Ein sich linksliberal gebendes Bildungsbürgertum träumt indes lieber von einer Postwachstumsgesellschaft mit staatlicher Rationierung und persönlichem CO2-Budget als von Motorrädern und Roadtrips auf der Route 66, während einer der prominentesten Meinungsmacher im republikanischen Lager allen Ernstes die von Stalins Zwangsarbeitern erbaute und von Putin gut in Schuss gehaltene Moskauer Metro als angeblichen Beleg dafür heranzieht, wie vorbildhaft und lebenswert Russland im Vergleich zu den USA sei. (Ja, auch rechts gibt es immer mehr antiwestliche Spinner, eine „woke right“, die sich von Liberalismus und Demokratie abgewandt hat und ihr Heil unter anderem in Putins orientalischer Despotie sucht.)
Den Yankee in uns finden
„Then conquer we must, when our cause it is just”, heißt es in der (selten gesungenen) vierten Strophe der amerikanischen Nationalhymne: „Dann müssen wir erobern, wenn unsere Sache gerecht ist.“ Immer weniger Westler, ob in den USA oder anderswo, würden einer solch chauvinistischen Aussage heute noch zustimmen.
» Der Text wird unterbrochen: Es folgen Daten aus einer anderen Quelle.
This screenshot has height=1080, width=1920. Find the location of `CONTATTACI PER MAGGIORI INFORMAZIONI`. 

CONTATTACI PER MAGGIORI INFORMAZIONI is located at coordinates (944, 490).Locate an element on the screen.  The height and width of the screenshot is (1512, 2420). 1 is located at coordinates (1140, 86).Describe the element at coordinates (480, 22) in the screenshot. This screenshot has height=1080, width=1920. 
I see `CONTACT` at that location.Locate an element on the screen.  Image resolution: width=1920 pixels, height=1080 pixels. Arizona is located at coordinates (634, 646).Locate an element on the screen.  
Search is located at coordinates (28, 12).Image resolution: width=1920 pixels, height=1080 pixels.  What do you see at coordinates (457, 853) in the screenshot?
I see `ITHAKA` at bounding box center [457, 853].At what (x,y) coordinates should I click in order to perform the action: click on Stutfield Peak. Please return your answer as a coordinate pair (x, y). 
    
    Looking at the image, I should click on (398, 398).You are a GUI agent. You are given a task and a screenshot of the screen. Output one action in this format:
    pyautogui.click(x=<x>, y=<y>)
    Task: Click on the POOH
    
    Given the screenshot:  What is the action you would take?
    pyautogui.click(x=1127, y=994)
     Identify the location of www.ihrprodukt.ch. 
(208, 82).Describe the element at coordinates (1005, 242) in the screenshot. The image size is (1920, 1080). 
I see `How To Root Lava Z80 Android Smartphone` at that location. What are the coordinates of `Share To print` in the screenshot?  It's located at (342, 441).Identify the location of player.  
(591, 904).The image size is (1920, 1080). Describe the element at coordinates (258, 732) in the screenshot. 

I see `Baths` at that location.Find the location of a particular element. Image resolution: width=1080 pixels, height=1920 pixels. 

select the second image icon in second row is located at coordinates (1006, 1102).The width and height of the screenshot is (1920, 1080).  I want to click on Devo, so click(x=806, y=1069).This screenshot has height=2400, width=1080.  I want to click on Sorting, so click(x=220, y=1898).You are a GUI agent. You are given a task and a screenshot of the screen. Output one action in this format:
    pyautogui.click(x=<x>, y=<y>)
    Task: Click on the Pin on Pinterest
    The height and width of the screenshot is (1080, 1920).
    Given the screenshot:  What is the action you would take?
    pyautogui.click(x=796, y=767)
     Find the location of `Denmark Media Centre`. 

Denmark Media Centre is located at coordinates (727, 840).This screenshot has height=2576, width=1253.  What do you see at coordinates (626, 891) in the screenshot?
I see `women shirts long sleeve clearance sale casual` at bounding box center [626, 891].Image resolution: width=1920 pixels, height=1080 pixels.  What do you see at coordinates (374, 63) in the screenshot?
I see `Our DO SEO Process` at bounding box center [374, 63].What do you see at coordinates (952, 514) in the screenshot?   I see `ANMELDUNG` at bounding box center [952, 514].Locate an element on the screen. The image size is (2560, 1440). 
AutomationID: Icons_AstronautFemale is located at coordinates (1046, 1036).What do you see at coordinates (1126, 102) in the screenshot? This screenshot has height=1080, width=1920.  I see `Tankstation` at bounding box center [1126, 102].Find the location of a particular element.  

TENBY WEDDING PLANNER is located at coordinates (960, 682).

Tatsächlich war die Welt, als der Westen noch weniger von Selbstzweifeln geplagt und mit der Supermacht USA als ultimativem Vollstrecker die Welt beherrschen wollte, aber bei allen Mängeln sicherer, stabiler, zivilisierter und lebenswerter als in der nun entstehenden „multipolaren“ Ordnung, deren erste vergiftete Früchte man in Mariupol, Bachmut oder Soledar besichtigen kann.
Mit ihrem Kampf gegen Woke und Antisemitismus, ihrer Unterstützung für Israel und ihrer Wiederbelebung des Prinzips „Peace through strength“ hat die Trump-Regierung die USA im besten Sinne des Wortes „amerikanischer“ gemacht und Menschen weltweit Hoffnung gegeben, die noch an so etwas wie die westliche Zivilisation glauben. Damit daraus mehr wird als unterhaltsame Fototermine, bei denen der russische Präsident symbolisch gedemütigt wird, müssen auch wir in Europa den Yankee in uns finden.